L'Engrenage : Mémoires d'un trader
de Jérôme Kerviel

critiqué par B1p, le 24 mai 2010
( - 51 ans)


La note:  étoiles
pile je gagne, face tu perds
Tout le monde connaît le cas Kerviel. Trader à la Société Générale, il lui fait, dit-on, perdre 6,4 milliards d'euros au début 2008 alors qu'il lui en a fait gagner 1,5 à la fin 2007 (solde = 4,9 milliards d'euros de perte), alors que la situation boursière et le bilan de la Société Générale se sont déjà fortement dégradés. Ce sera l'un des scandales bancaires les plus retentissants de ces dernières années, en dehors, bien sûr, du scandale des subprimes.

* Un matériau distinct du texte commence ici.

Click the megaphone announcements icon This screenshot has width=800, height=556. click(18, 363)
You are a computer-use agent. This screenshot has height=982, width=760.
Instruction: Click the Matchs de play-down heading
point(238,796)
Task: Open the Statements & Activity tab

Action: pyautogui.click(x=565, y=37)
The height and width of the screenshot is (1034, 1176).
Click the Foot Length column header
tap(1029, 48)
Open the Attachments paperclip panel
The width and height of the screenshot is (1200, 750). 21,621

Quelques jours avant le début de son procès, Kerviel expose ici sa vision du dossier. Il est clair que deux points de vue sur réalité vont s'affronter. La Société Générale n'aura de cesse de vouloir faire le procès d'une homme tandis que cet homme voudra faire le procès du système bancaire.

Oui, Kerviel a joué sur des sommes astronomiques à l'aide du système informatique de la banque qui l'employait. Oui, des sommes pareilles n'auraient jamais dû être engagées sur des situations financières. A-t-il détourné le système informatique, a-t-il berné la banque ? Kerviel soutient que non : toutes les positions qu'il a prises sur les marchés laissaient selon lui une trace dans le système, quelque chose qui pouvait être suivi par ses supérieurs ou les différents services de contrôle de la banque. Non, il n'a pas profité de mots de passe autres que le sien*. Si ces positions n'ont pas généré de réactions de la banque malgré les divers signaux "danger" qui se sont allumés pendant l'année 2007 (dont notamment une réaction du régulateur de la bourse allemande), c'est soit parce que ses supérieurs l'ont couvert, soit parce qu'ils étaient incompétents. Signalons, au passage, que chacune de ces deux possibilités est plutôt inquiétante quant à la façon dont les actions des traders étaient encadrées en salle des marchés...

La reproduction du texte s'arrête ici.